The answer Dr. Gordon gives is that the stories in Genesis aren't history but they give the same theology. We're supposed to derive the same lessons from the stories as if they were true, but without needing to confess that they are true. Were Adam and Eve, or at least two people who are male and female, created in God's image? Well, we don't know this as a fact because it isn't given us as a fact, but we can conclude it from the made-up story which teaches the same thing.

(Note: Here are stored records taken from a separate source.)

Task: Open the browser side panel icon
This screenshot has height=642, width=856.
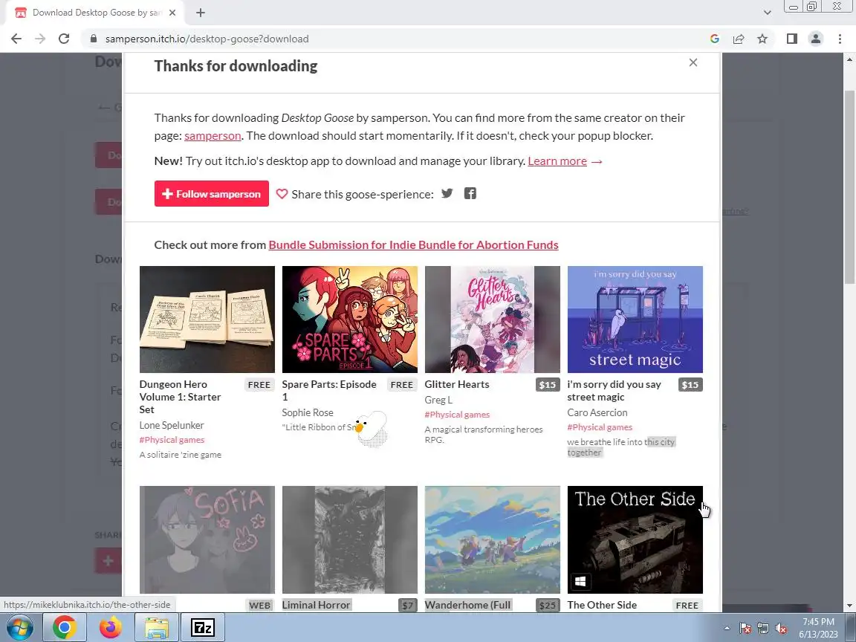Action: [x=791, y=39]
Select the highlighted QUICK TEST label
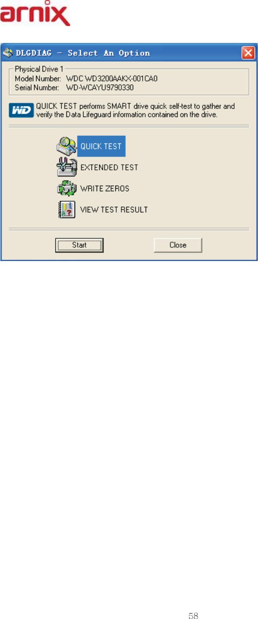258x619 pixels. click(x=101, y=146)
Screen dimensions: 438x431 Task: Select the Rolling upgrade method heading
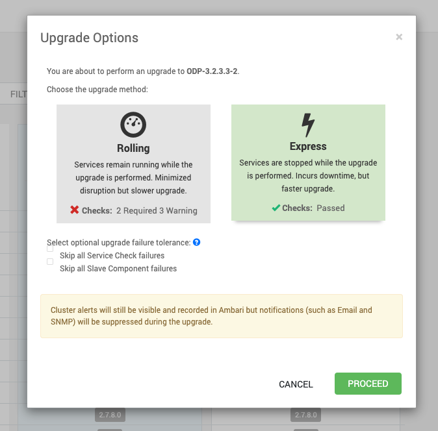point(133,148)
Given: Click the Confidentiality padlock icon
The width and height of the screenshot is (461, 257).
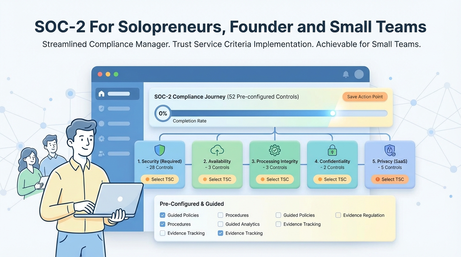Looking at the screenshot, I should pyautogui.click(x=332, y=150).
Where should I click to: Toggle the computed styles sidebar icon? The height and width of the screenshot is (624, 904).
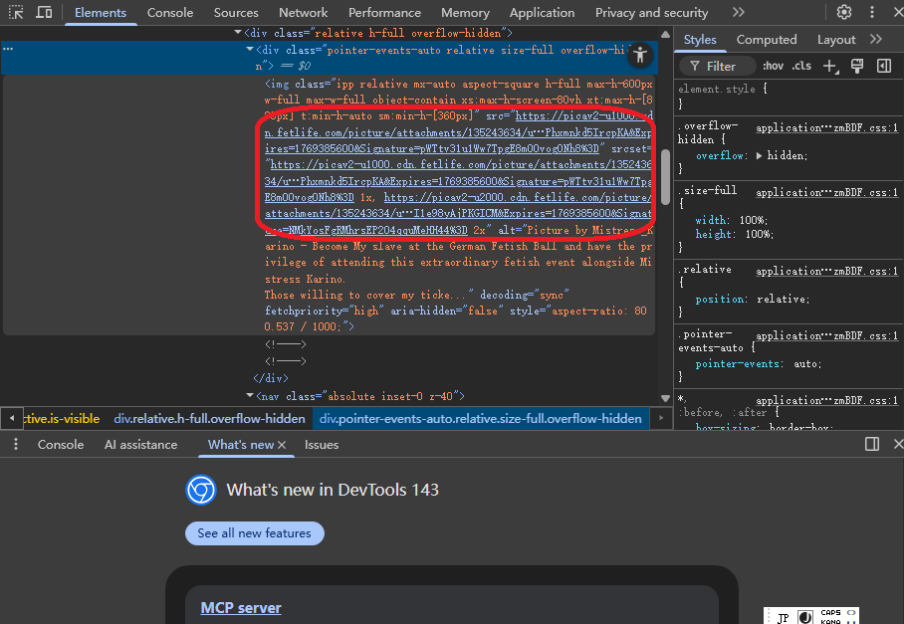(x=883, y=66)

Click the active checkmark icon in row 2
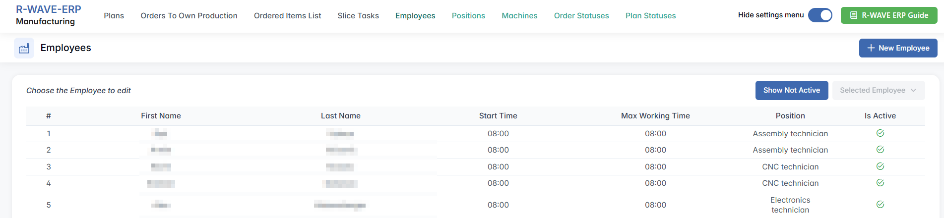880,150
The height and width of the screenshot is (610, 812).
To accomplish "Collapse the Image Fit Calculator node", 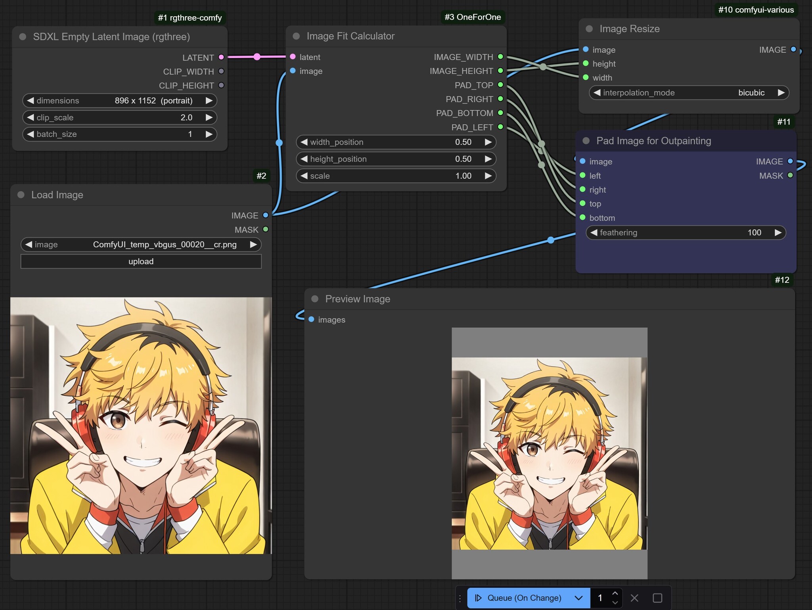I will (x=296, y=36).
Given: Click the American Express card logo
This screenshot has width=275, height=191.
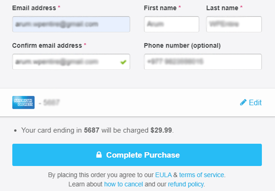Looking at the screenshot, I should [x=23, y=102].
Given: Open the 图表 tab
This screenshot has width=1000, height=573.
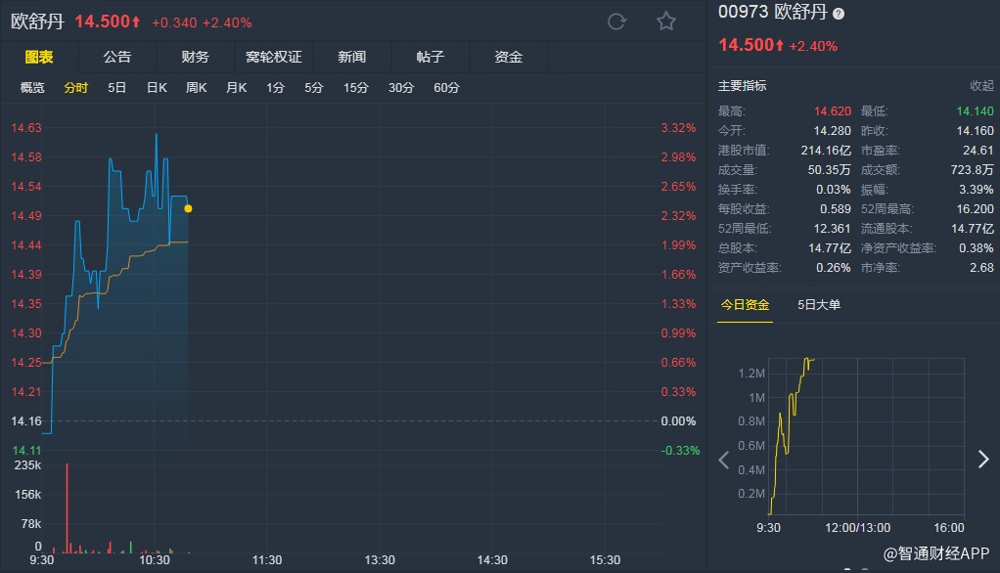Looking at the screenshot, I should point(39,57).

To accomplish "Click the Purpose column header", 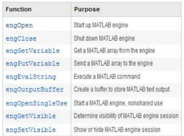I will click(x=87, y=9).
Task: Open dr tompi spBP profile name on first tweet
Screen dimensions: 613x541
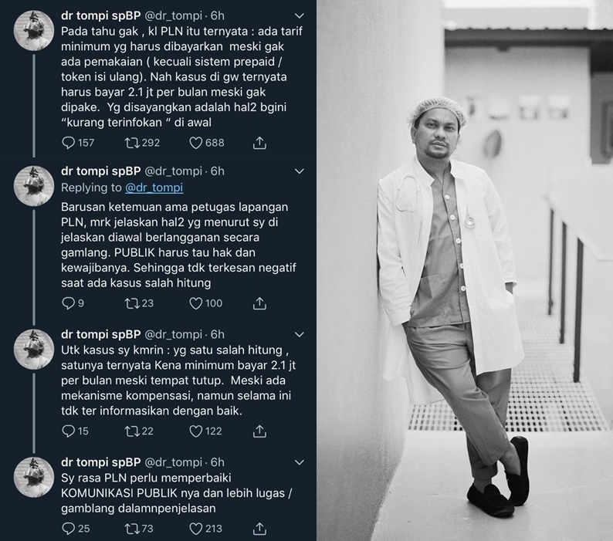Action: [101, 15]
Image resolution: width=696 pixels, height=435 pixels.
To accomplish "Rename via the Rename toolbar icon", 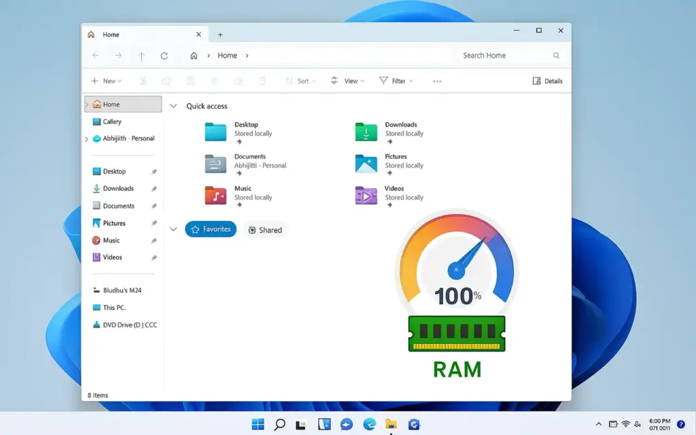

In Genesis, Gordon assumes that God wants us to know some things but without telling us straight out. But might it not be, then, that God actually wanted us to learn something else instead of what our forefathers falsely assumed to be history? Once the history is done away with, who is to say? If the assumption is false, isn't the conclusion false as well?
Ctd.
Well, that might be good for Dr. Gordon because he inherited the doctrine from those who thought Genesis was history and treated it as such in quoting it in the Cathechism: he had the doctrine in place before going into re-telling Genesis. But in the future, once his non-history theory is accepted, can a theologian cite Genesis as absolute proof for these teachings if Genesis is not history? What if someone asks, "But does God not do man an injustice by requiring in His law what man cannot do?" Again, the sure answer is found in Genesis 1:31, but the theologian can't cite that passage because it isn't history anymore; it's just a story that gives the same idea but doesn't actually say that "God so created man that he was able to do it": it might actually say something else just as well. All that can be done to answer this question in keeping with our theology is to cite the tradition of the church, that this is basic to church teaching.
But who is it, and how was it incorporated it into the church teaching? Well, our forefathers did that: they may have been wrong in thinking that Genesis is history, but it was still the work of the Holy Spirit to inculcate that basic bit of theology.
In short, we will have the same thing as the Romanist system of doctrinal foundation, and will have to confess that our doctrines do not in fact rest on Sola Scriptura but on tradition, the seat of authority in the church, along with the help of the Bible; and all assumed to be infallibly led by the Spirit, errors and all.
Does Dr. Gordon strike me as someone who has the same theology as myself, even though it might be the same Catechism that we accept? Not at all. He believes what he believes because he believes his own conclusions; whereas I believe because God said so. We might be word for word the same doctrinally, but it is a different belief system.